Coff-phenomenal diary / episode III, by Giada Biondi

February 6, 2015 in International

Barista Training & Cupping

I go through a general training session with Anson, in the company of a Linea Classic that is placed next to a “Jellybean Knockbox” where coffee pucks are dumped. For the few next hours I will be using the grinder, weighing the coffee, and pulling some espresso shots, to finally conclude in the practice of steaming milk.

I also write down how 15 kg are thrown into the roaster (in the cellar of the Ozone Coffee Shop), to then come out brown, ready and weighing 12 kg instead. Indeed, coffee beans are like popcorn and although they expand with heat, they also lose a lot of chemical components, thus becoming lighter in weight.

Back to post-grinding, the aim of using a tamper is to level, more than to put pressure. Anson levels in 2 stages, first with the feel and measuring with his thumb, then a firm and steady push downwards follows.
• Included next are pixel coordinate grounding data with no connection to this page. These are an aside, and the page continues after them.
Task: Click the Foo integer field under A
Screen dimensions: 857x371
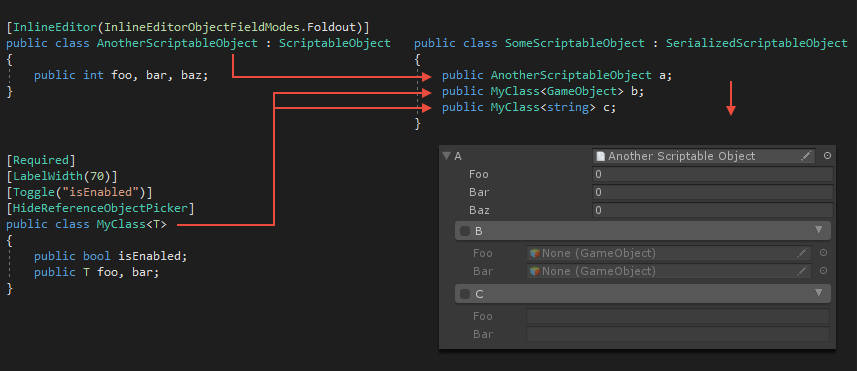Action: 713,174

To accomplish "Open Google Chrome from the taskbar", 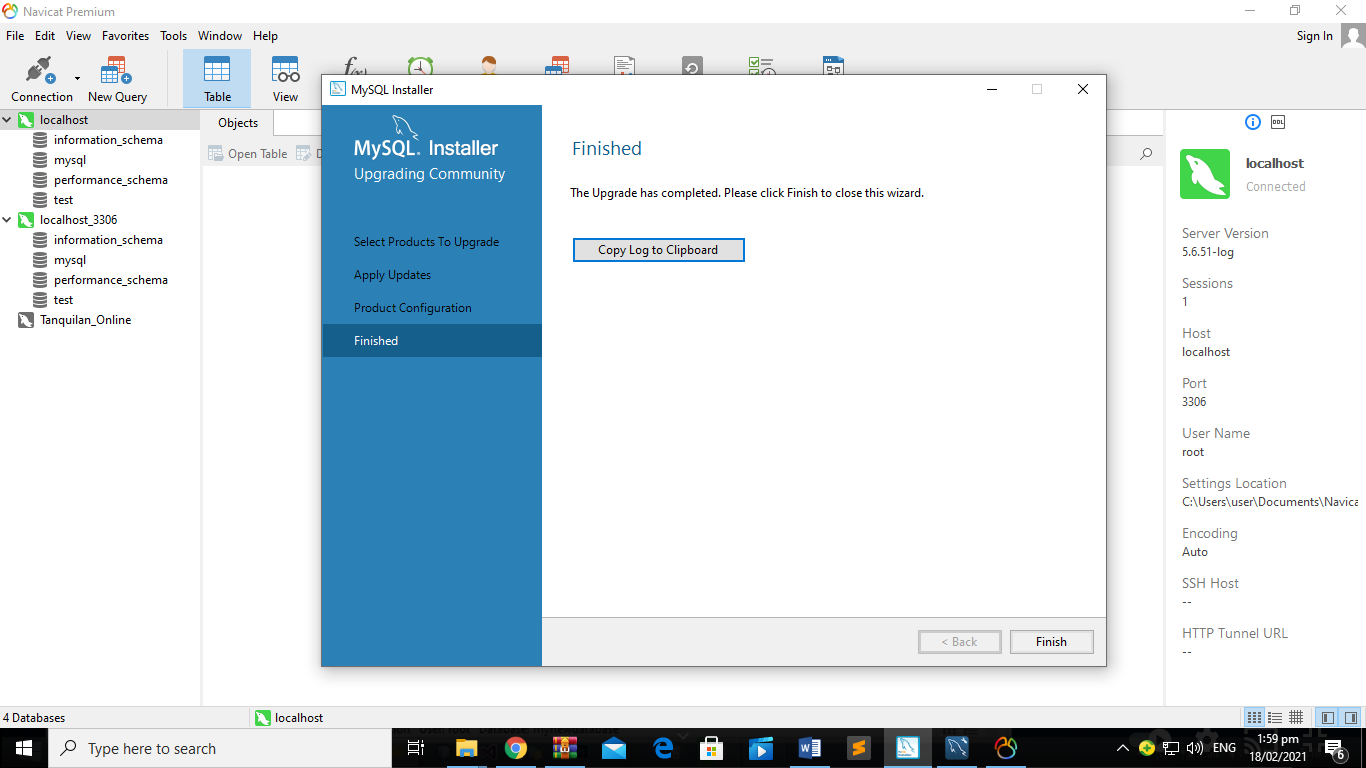I will coord(515,748).
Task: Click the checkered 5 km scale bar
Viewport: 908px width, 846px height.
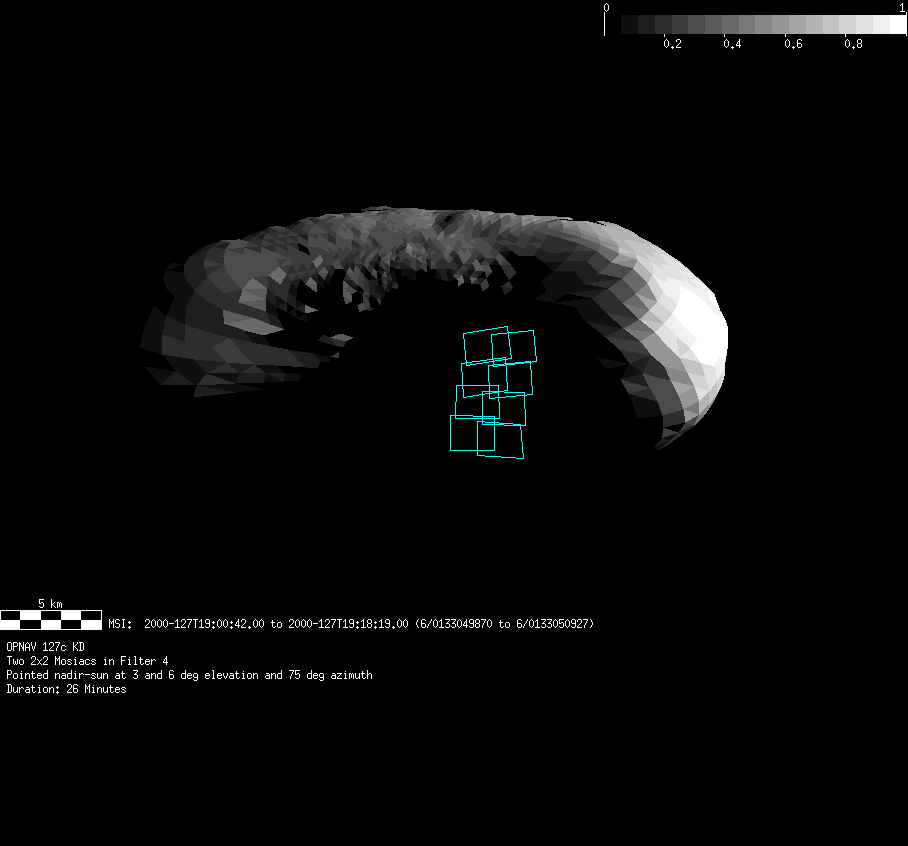Action: [x=50, y=618]
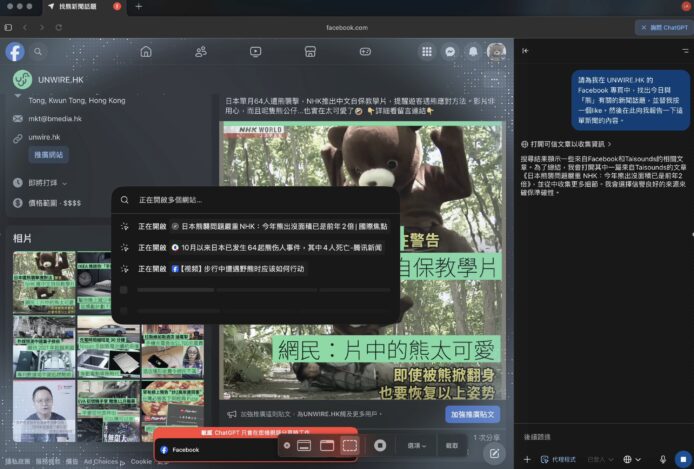Select window capture mode
The image size is (694, 469).
(326, 445)
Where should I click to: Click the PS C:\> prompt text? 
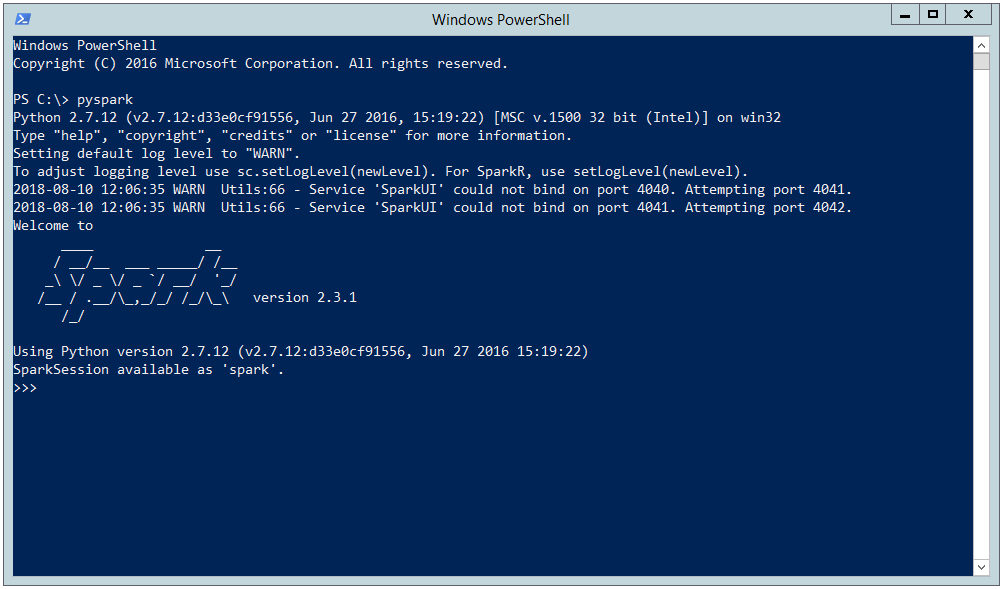click(40, 100)
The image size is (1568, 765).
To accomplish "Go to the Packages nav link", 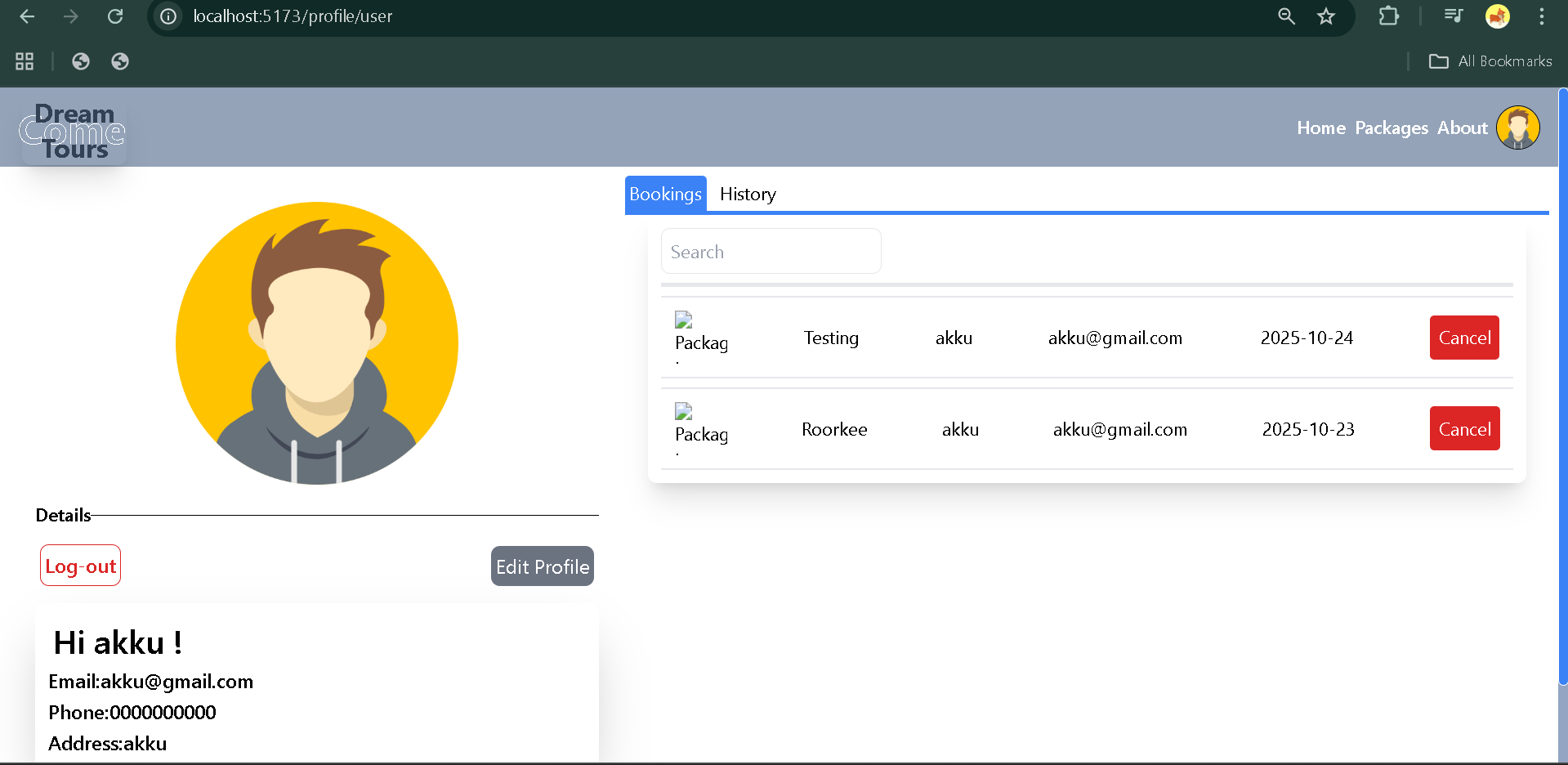I will point(1391,128).
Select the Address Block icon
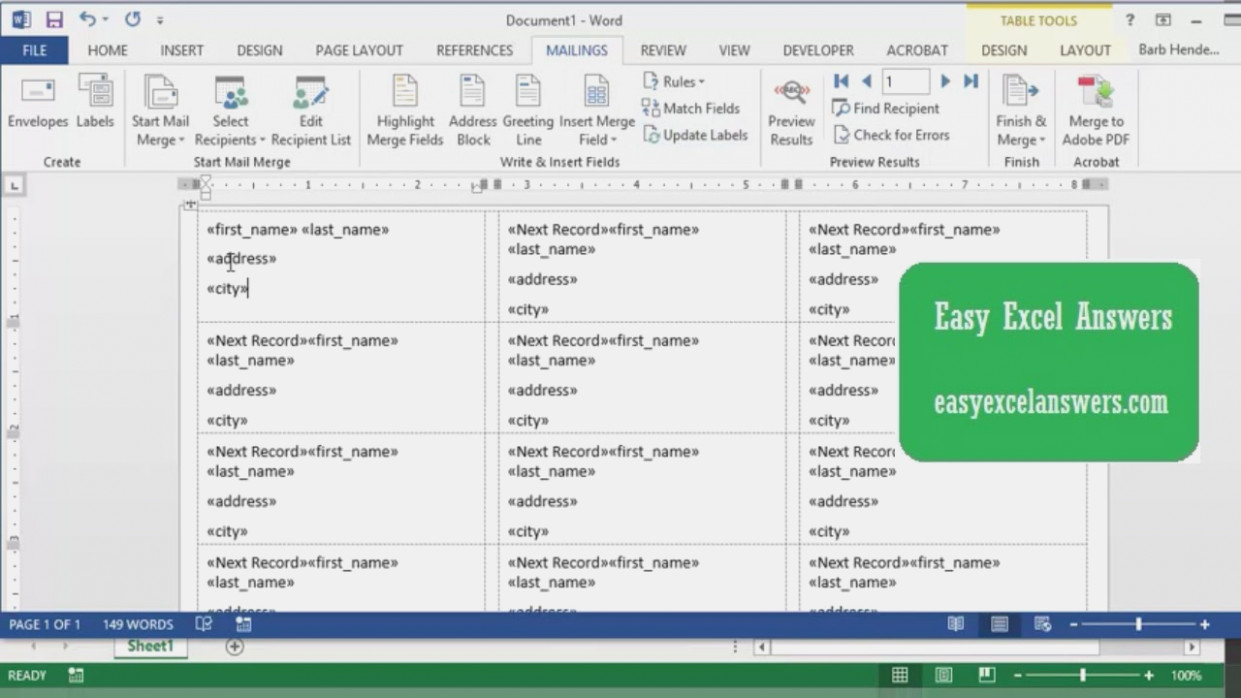The image size is (1241, 698). click(472, 105)
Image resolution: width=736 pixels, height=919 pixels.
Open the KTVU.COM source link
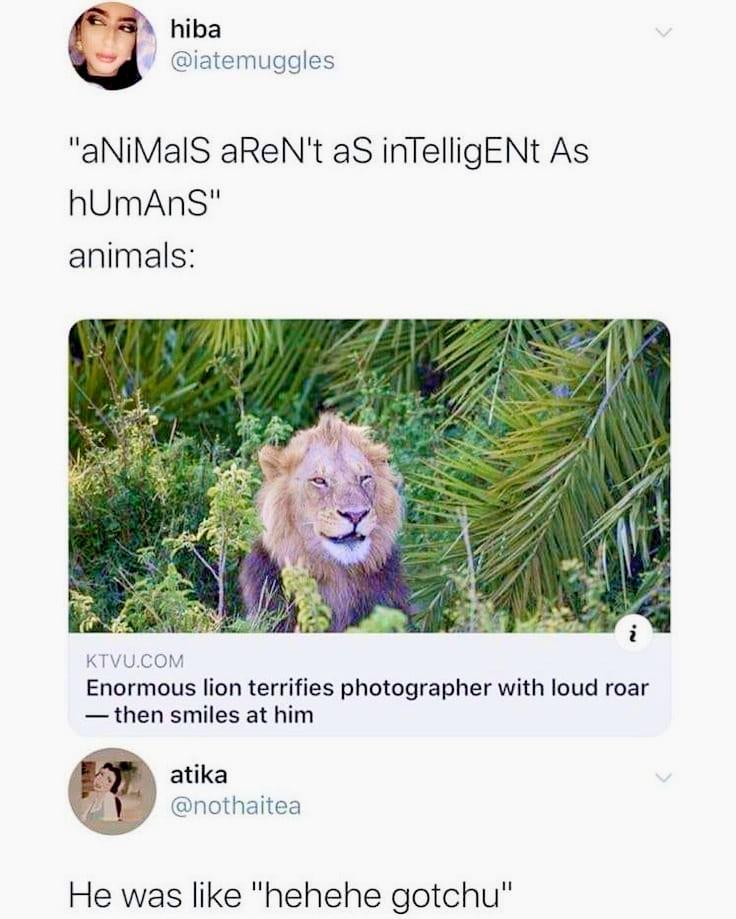[x=135, y=662]
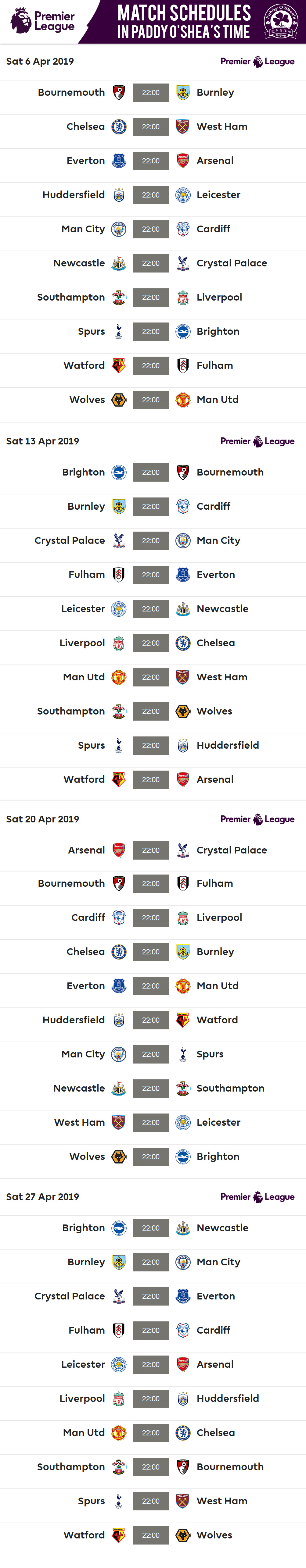Screen dimensions: 306x1568
Task: Click West Ham crest in Chelsea vs West Ham row
Action: [182, 127]
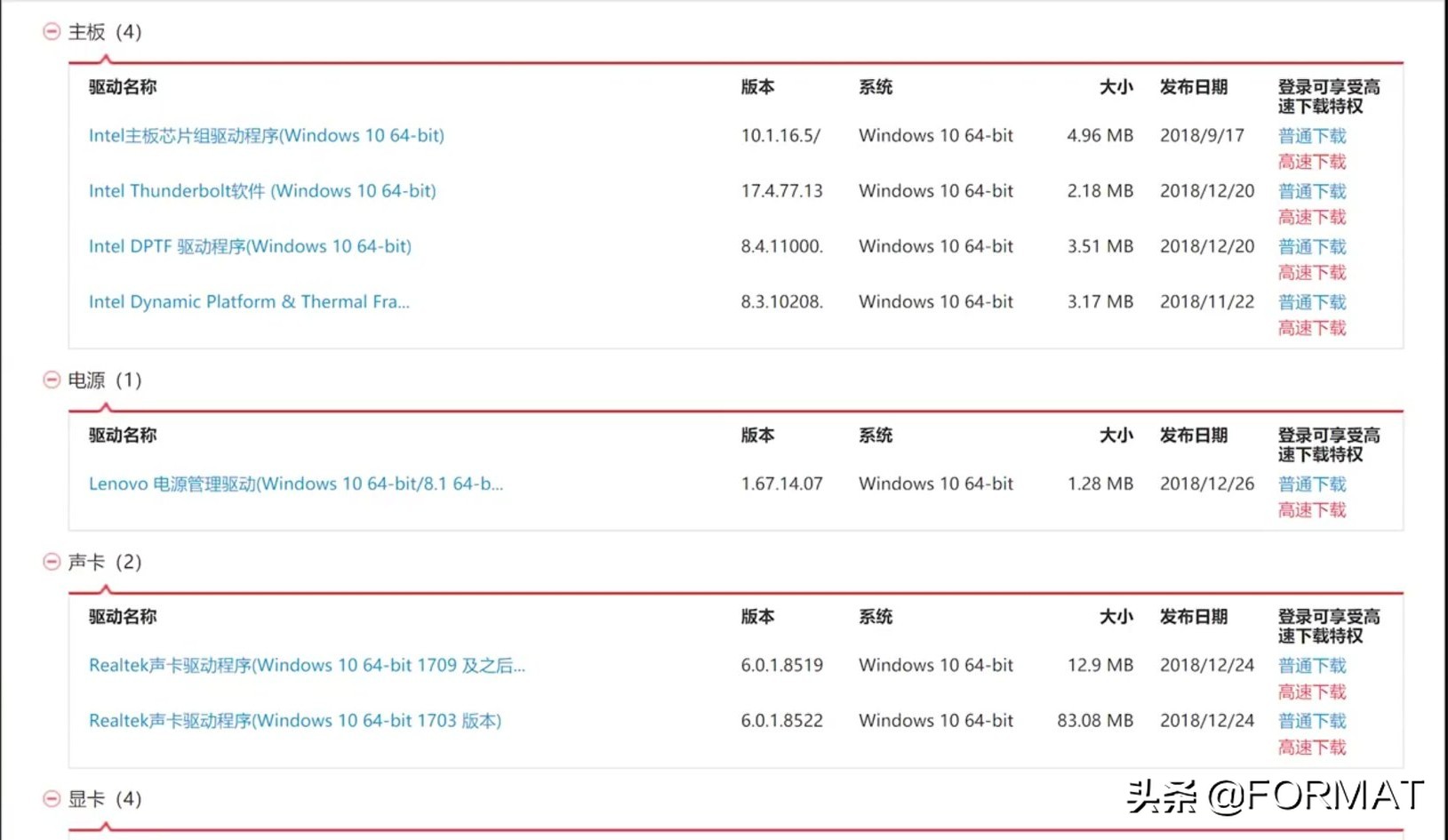Click 普通下载 for Realtek 6.0.1.8522 driver
1448x840 pixels.
1312,721
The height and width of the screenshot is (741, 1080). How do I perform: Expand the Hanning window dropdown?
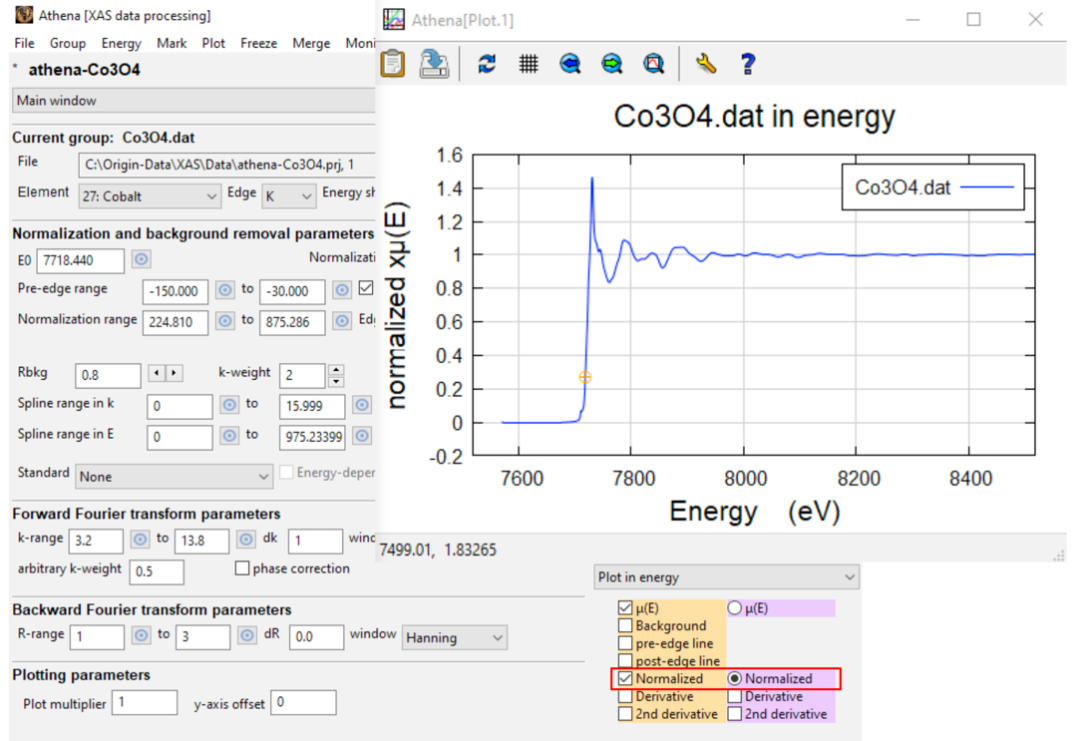[455, 638]
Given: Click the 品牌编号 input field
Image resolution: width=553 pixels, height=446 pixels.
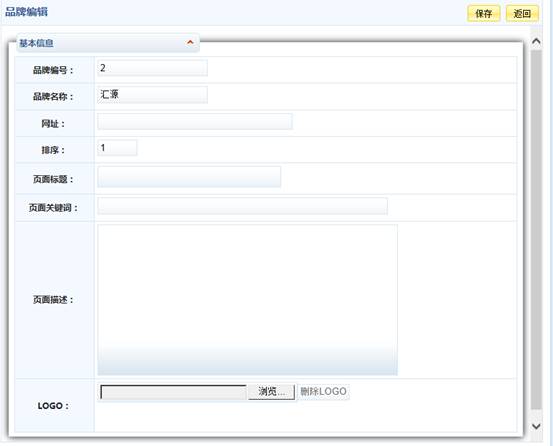Looking at the screenshot, I should click(x=152, y=68).
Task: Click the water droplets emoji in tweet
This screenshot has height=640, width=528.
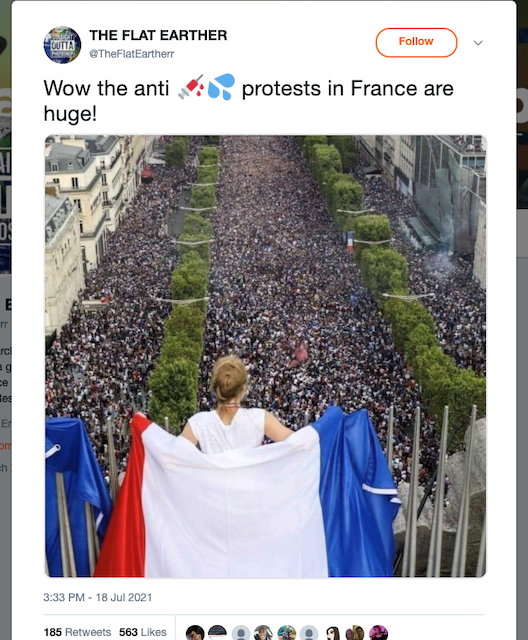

“It is better to leave the porta-filter out of the group head valves, unless you know you’re going to brew straight away”, he adds.

Here I question: What is there to know about extraction? An unexpected Italian example pops up…

“You need the right contact size and time with coffee. It is like ciabatta bread, crusty outside, with holes inside. Depending on how the coffee is ground, you either remove too many or too few oils” (fruit acids and caramelized sugars). Extraction is the removal of coffee oils from the solid mass of coffee beans.  As you guys know, water is lazy.”

So I am taught again that time grinders have become crucial for consistency in the dose.

Then I write down the 3 essential characteristics for coffee prep in cap: DOSE (a constant), TIME (fixed), and YIELD. The latter is associated with how much water we want to pass through the coffee so it dissolves, this being dictated by the grind.

About steaming, I learn that the steaming stage takes about 12-13 seconds. You begin by stretching the milk (adding air to it) for texture, then you add heat and mix the milk to create an ongoing vortex in the pitcher’s epicentre, which should be kept stiff – and in any case make gentle movements.

The “nozzle” is what the tip of the steamer is called, and it is supposed to go up and down (1 cm difference) again when placed under the milk surface. When discussing temperature – which you understand by simply grasping the pitcher – Anson quotes: “Just cuz you can dip your hand in a warm bathtub doesn’t mean you’re gonna jump in it”.

There are 2 things to keep in mind when pouring. The crema is to be on top of the cup and to give texture, so we want to “let the milk pierce the espresso” when adding it to the cup from the pitcher, and tilt them both in a studied fashion.

I am “warned” that when this can be done properly, you are in a position to let your creativity break loose for Latte Art.

After such attention to tech details, during the afternoon I move on to experience  a delightful cupping session with a dozen attendants lined in 2 groups on the sides of a long, wooden, table.

There are 3 rows of trays with cups (containing ground coffee for hot water to be poured into) and different pieces of dark chocolates: from Vietnam 80%, to Madagascar 72%, to Ecuador 100%.

I abandon myself to what I have coined a “5 S’s Full Immersion” workshop of coffee smelling, sucking, savouring, spitting and scoring. Unbelievable!